**Assignment**: Copy all the lines below without altering anything.

━━ Given records

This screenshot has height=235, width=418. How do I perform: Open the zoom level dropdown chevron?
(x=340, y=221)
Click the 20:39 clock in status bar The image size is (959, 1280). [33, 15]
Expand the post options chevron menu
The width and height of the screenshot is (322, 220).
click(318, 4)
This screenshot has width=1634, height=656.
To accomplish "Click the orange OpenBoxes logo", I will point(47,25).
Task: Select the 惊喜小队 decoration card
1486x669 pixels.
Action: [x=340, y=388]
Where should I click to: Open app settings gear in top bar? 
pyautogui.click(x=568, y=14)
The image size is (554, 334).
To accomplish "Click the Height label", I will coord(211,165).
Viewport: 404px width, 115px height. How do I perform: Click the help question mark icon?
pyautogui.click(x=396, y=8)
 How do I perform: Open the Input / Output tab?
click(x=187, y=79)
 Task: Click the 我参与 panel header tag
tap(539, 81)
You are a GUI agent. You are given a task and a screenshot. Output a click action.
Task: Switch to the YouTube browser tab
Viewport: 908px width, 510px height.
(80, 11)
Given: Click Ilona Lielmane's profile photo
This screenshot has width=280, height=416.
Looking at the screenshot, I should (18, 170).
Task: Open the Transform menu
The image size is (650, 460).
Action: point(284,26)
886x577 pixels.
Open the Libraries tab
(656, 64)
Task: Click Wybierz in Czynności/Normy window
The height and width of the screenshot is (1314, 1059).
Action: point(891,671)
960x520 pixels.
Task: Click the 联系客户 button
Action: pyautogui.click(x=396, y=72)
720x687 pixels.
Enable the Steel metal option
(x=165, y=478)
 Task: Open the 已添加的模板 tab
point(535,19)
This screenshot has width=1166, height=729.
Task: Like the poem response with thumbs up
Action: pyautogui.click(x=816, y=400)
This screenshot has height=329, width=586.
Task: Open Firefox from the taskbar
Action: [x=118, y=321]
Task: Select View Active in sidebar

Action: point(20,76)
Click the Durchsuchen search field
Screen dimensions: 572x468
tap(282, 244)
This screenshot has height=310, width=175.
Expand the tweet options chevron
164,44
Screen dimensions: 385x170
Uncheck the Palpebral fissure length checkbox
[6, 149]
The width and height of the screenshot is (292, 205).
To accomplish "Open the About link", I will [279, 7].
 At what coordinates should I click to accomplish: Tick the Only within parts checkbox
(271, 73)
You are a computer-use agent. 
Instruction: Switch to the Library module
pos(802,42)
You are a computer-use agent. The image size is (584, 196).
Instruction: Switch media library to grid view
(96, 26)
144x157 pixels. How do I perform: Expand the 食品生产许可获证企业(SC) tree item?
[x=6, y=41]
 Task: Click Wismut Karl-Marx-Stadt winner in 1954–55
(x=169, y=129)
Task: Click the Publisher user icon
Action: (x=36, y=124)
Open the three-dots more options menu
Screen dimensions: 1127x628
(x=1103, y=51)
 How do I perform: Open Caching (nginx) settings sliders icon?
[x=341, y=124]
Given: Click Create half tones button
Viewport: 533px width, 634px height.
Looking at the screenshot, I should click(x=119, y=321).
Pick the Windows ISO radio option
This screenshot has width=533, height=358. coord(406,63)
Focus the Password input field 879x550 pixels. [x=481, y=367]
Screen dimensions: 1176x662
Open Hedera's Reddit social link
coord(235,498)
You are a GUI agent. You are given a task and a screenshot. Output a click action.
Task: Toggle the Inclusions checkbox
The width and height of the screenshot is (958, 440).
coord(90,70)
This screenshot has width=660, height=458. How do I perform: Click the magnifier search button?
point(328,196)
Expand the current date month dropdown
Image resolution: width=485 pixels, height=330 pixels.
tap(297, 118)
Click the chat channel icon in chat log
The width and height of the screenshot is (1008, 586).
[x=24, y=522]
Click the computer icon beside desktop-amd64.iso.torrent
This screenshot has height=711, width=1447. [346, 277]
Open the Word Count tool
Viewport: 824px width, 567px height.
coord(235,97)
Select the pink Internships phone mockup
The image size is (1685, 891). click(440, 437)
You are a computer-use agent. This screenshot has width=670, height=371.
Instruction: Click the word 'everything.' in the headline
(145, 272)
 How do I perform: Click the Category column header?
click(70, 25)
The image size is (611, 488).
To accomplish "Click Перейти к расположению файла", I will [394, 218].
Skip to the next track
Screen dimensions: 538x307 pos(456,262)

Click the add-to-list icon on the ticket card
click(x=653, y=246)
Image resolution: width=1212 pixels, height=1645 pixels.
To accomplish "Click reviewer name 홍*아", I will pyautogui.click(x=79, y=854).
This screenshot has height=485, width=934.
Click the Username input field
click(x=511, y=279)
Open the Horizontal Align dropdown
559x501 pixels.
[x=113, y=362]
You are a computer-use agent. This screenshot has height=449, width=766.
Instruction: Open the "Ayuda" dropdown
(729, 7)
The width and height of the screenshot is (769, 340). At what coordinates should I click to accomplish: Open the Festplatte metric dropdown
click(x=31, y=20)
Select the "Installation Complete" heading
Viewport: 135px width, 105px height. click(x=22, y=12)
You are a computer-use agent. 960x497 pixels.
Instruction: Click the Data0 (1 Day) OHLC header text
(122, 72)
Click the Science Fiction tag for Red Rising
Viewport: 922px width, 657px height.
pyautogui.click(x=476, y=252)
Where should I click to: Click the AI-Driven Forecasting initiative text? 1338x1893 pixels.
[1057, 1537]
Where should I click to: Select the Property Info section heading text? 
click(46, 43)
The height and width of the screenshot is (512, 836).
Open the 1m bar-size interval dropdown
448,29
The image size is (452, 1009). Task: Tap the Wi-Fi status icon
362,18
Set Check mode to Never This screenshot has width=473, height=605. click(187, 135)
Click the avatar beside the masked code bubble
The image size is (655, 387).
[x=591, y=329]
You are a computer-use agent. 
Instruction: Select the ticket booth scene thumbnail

━━━━

**Finished exercise**:
This screenshot has height=235, width=418. How do I perform: Open the zoom level dropdown chevron?
(x=340, y=221)
Click the 20:39 clock in status bar The image size is (959, 1280). [33, 15]
Expand the post options chevron menu
The width and height of the screenshot is (322, 220).
click(318, 4)
This screenshot has width=1634, height=656.
To accomplish "Click the orange OpenBoxes logo", I will point(47,25).
Task: Select the 惊喜小队 decoration card
1486x669 pixels.
Action: [x=340, y=388]
Where should I click to: Open app settings gear in top bar? 
pyautogui.click(x=568, y=14)
The image size is (554, 334).
To accomplish "Click the Height label", I will coord(211,165).
Viewport: 404px width, 115px height. How do I perform: Click the help question mark icon?
pyautogui.click(x=396, y=8)
 How do I perform: Open the Input / Output tab?
click(x=187, y=79)
 Task: Click the 我参与 panel header tag
tap(539, 81)
You are a GUI agent. You are given a task and a screenshot. Output a click action.
Task: Switch to the YouTube browser tab
Viewport: 908px width, 510px height.
(80, 11)
Given: Click Ilona Lielmane's profile photo
This screenshot has width=280, height=416.
Looking at the screenshot, I should (18, 170).
Task: Open the Transform menu
The image size is (650, 460).
Action: point(284,26)
886x577 pixels.
Open the Libraries tab
(656, 64)
Task: Click Wybierz in Czynności/Normy window
The height and width of the screenshot is (1314, 1059).
Action: point(891,671)
960x520 pixels.
Task: Click the 联系客户 button
Action: pyautogui.click(x=396, y=72)
720x687 pixels.
Enable the Steel metal option
(x=165, y=478)
 Task: Open the 已添加的模板 tab
point(535,19)
This screenshot has width=1166, height=729.
Task: Like the poem response with thumbs up
Action: pyautogui.click(x=816, y=400)
This screenshot has height=329, width=586.
Task: Open Firefox from the taskbar
Action: [x=118, y=321]
Task: Select View Active in sidebar

Action: point(20,76)
Click the Durchsuchen search field
Screen dimensions: 572x468
tap(282, 244)
This screenshot has height=310, width=175.
Expand the tweet options chevron
164,44
Screen dimensions: 385x170
Uncheck the Palpebral fissure length checkbox
[6, 149]
The width and height of the screenshot is (292, 205).
To accomplish "Open the About link", I will [279, 7].
 At what coordinates should I click to accomplish: Tick the Only within parts checkbox
(271, 73)
You are a computer-use agent. 
Instruction: Switch to the Library module
pos(802,42)
You are a computer-use agent. The image size is (584, 196).
Instruction: Switch media library to grid view
(96, 26)
144x157 pixels. How do I perform: Expand the 食品生产许可获证企业(SC) tree item?
[x=6, y=41]
 Task: Click Wismut Karl-Marx-Stadt winner in 1954–55
(x=169, y=129)
Task: Click the Publisher user icon
Action: (x=36, y=124)
Open the three-dots more options menu
Screen dimensions: 1127x628
(x=1103, y=51)
 How do I perform: Open Caching (nginx) settings sliders icon?
[x=341, y=124]
Given: Click Create half tones button
Viewport: 533px width, 634px height.
Looking at the screenshot, I should click(x=119, y=321).
Pick the Windows ISO radio option
This screenshot has width=533, height=358. coord(406,63)
Focus the Password input field 879x550 pixels. [x=481, y=367]
Screen dimensions: 1176x662
Open Hedera's Reddit social link
coord(235,498)
You are a GUI agent. You are given a task and a screenshot. Output a click action.
Task: Toggle the Inclusions checkbox
The width and height of the screenshot is (958, 440).
coord(90,70)
This screenshot has width=660, height=458. How do I perform: Click the magnifier search button?
point(328,196)
Expand the current date month dropdown
Image resolution: width=485 pixels, height=330 pixels.
tap(297, 118)
Click the chat channel icon in chat log
The width and height of the screenshot is (1008, 586).
[x=24, y=522]
Click the computer icon beside desktop-amd64.iso.torrent
This screenshot has height=711, width=1447. [346, 277]
Open the Word Count tool
Viewport: 824px width, 567px height.
coord(235,97)
Select the pink Internships phone mockup
The image size is (1685, 891). click(440, 437)
You are a computer-use agent. This screenshot has width=670, height=371.
Instruction: Click the word 'everything.' in the headline
(145, 272)
 How do I perform: Click the Category column header?
click(70, 25)
The image size is (611, 488).
To accomplish "Click Перейти к расположению файла", I will [394, 218].
Skip to the next track
Screen dimensions: 538x307 pos(456,262)

Click the add-to-list icon on the ticket card
click(x=653, y=246)
Image resolution: width=1212 pixels, height=1645 pixels.
To accomplish "Click reviewer name 홍*아", I will pyautogui.click(x=79, y=854).
This screenshot has height=485, width=934.
Click the Username input field
click(x=511, y=279)
Open the Horizontal Align dropdown
559x501 pixels.
[x=113, y=362]
You are a computer-use agent. This screenshot has height=449, width=766.
Instruction: Open the "Ayuda" dropdown
(729, 7)
The width and height of the screenshot is (769, 340). At what coordinates should I click to accomplish: Open the Festplatte metric dropdown
click(x=31, y=20)
Select the "Installation Complete" heading
Viewport: 135px width, 105px height. click(x=22, y=12)
You are a computer-use agent. 960x497 pixels.
Instruction: Click the Data0 (1 Day) OHLC header text
(122, 72)
Click the Science Fiction tag for Red Rising
Viewport: 922px width, 657px height.
pyautogui.click(x=476, y=252)
Where should I click to: Click the AI-Driven Forecasting initiative text? 1338x1893 pixels.
[1057, 1537]
Where should I click to: Select the Property Info section heading text? 
click(46, 43)
The height and width of the screenshot is (512, 836).
Open the 1m bar-size interval dropdown
448,29
The image size is (452, 1009). Task: Tap the Wi-Fi status icon
362,18
Set Check mode to Never This screenshot has width=473, height=605. click(187, 135)
Click the avatar beside the masked code bubble
The image size is (655, 387).
[x=591, y=329]
You are a computer-use agent. 
Instruction: Select the ticket booth scene thumbnail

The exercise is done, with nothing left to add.